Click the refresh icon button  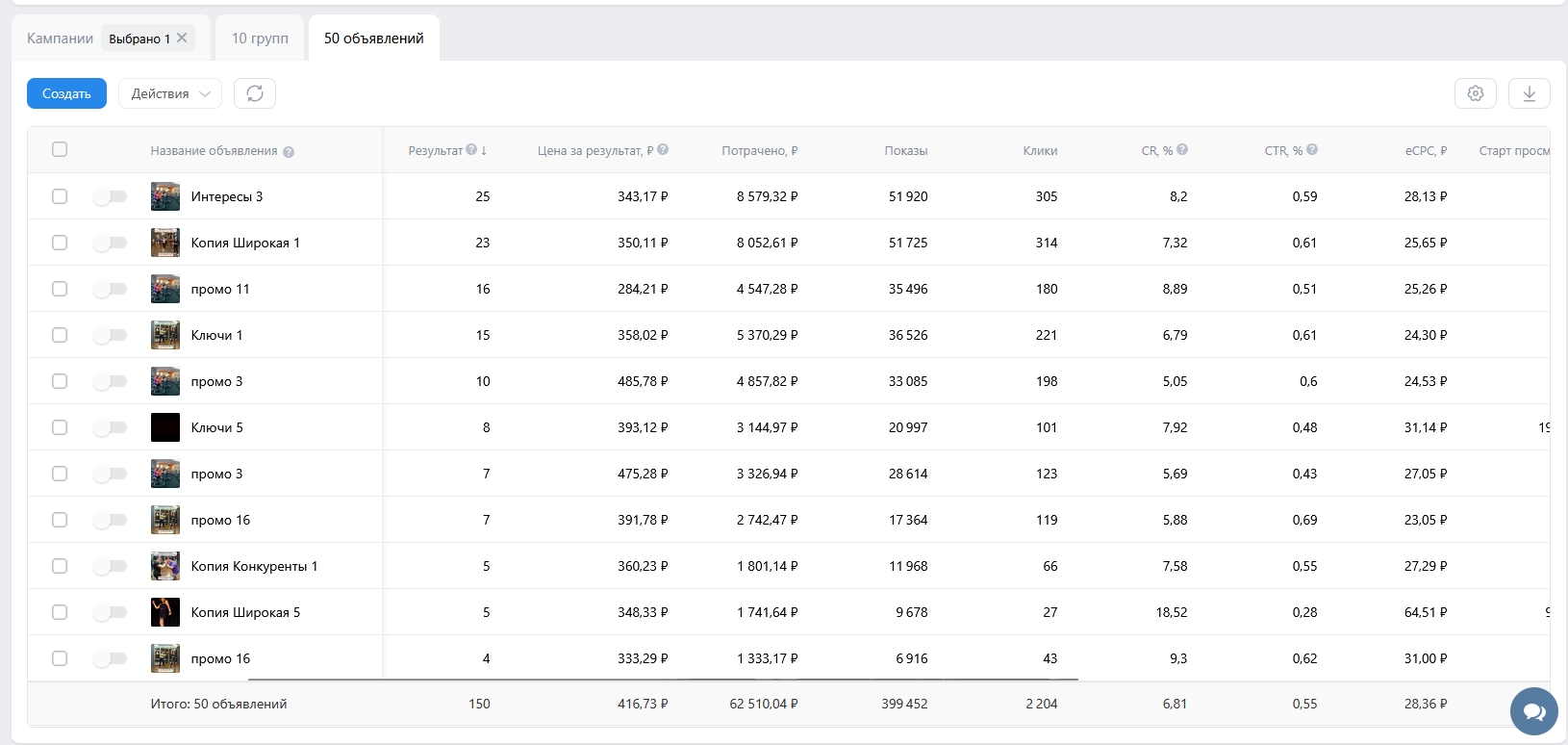(255, 93)
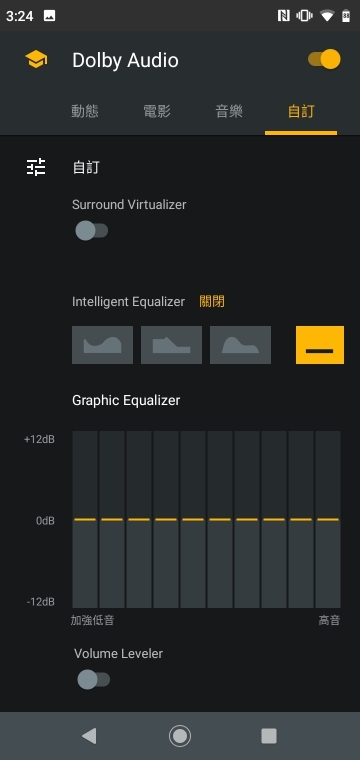Tap the graduation cap tutorial icon
Viewport: 360px width, 760px height.
(36, 60)
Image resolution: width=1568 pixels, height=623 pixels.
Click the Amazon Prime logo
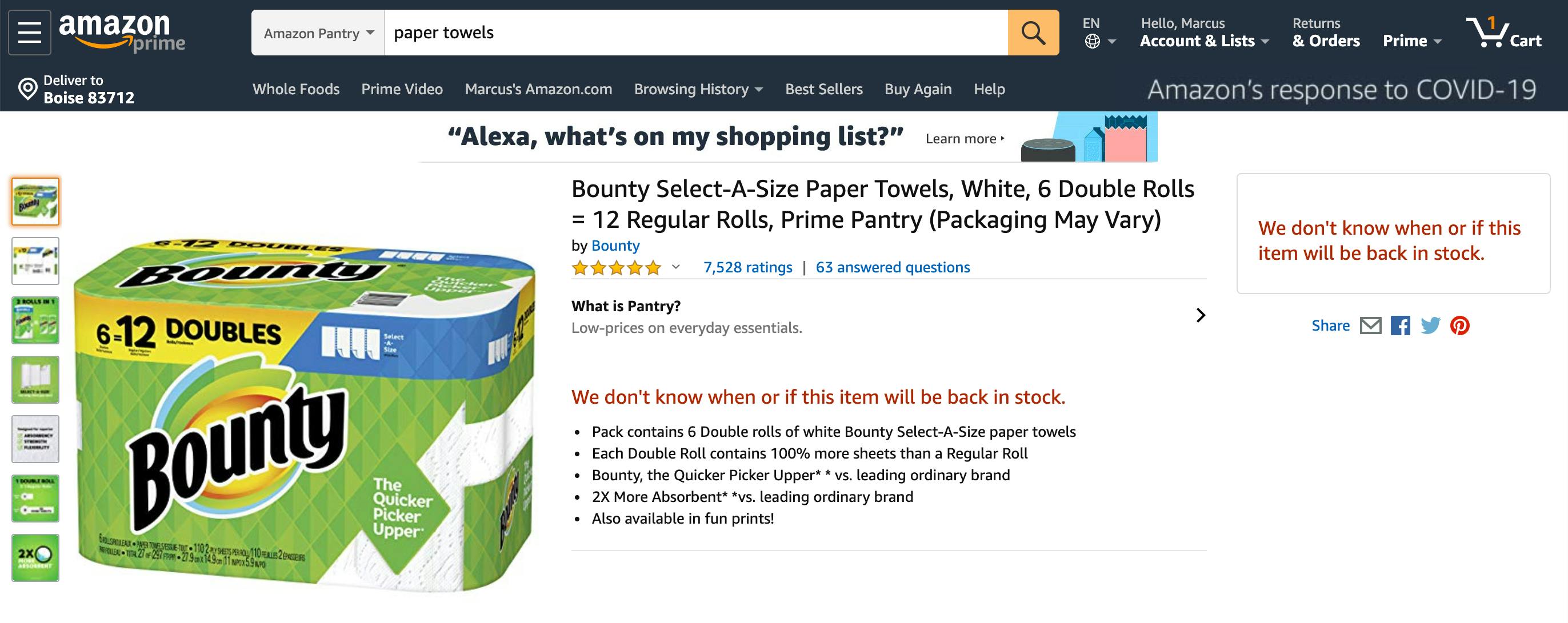coord(122,33)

◇ ◇ ◇

**Over deze opdracht:**
Schrijf de rijen vanaf de regel met "Image resolution: width=1568" tot en met het einde van de rijen opnieuw, met "logo" vervangen door "icon" en verder alles ongewijzigd. Laat de afbeeldingen alsjeblieft weg uit je antwoord.

**Jouw antwoord:**
Image resolution: width=1568 pixels, height=623 pixels.
Click the Amazon Prime icon
coord(122,33)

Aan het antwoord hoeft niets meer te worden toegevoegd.